━━ 표시된 데이터 ━━

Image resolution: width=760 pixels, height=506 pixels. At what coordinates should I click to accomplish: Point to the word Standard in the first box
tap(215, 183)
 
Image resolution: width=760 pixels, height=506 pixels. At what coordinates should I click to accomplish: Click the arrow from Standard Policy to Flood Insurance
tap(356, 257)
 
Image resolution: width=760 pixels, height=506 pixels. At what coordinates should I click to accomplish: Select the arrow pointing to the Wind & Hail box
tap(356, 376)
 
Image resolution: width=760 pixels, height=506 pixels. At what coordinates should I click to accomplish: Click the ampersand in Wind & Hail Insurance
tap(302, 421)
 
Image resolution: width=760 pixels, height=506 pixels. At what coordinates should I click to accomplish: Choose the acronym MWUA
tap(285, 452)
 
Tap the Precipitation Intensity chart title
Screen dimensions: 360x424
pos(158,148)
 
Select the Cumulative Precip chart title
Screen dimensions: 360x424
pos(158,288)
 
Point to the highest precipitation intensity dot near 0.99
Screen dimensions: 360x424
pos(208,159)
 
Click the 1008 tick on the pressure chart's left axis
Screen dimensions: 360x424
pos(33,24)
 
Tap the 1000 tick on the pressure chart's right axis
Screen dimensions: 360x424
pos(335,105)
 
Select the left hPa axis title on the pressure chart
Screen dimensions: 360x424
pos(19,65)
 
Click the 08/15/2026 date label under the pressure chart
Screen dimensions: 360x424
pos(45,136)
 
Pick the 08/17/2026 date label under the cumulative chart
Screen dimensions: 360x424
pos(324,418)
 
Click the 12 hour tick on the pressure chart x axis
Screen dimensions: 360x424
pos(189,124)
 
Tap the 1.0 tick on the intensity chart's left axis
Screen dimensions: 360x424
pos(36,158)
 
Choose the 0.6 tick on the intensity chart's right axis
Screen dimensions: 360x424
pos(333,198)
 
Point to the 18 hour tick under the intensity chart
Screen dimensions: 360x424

━━━

"Pick the 08/17/2026"이 들어 있는 행에서 시작해 마지막 행까지 다시 적되, "tick"를 모두 "mark"로 바꾸고 나머지는 그대로 두세요.

Pick the 08/17/2026 date label under the cumulative chart
Screen dimensions: 360x424
pos(324,418)
 
Click the 12 hour mark on the pressure chart x axis
Screen dimensions: 360x424
pos(189,124)
 
Tap the 1.0 mark on the intensity chart's left axis
Screen dimensions: 360x424
pos(36,158)
 
Choose the 0.6 mark on the intensity chart's right axis
Screen dimensions: 360x424
pos(333,198)
 
Point to the 18 hour mark under the intensity chart
Screen dimensions: 360x424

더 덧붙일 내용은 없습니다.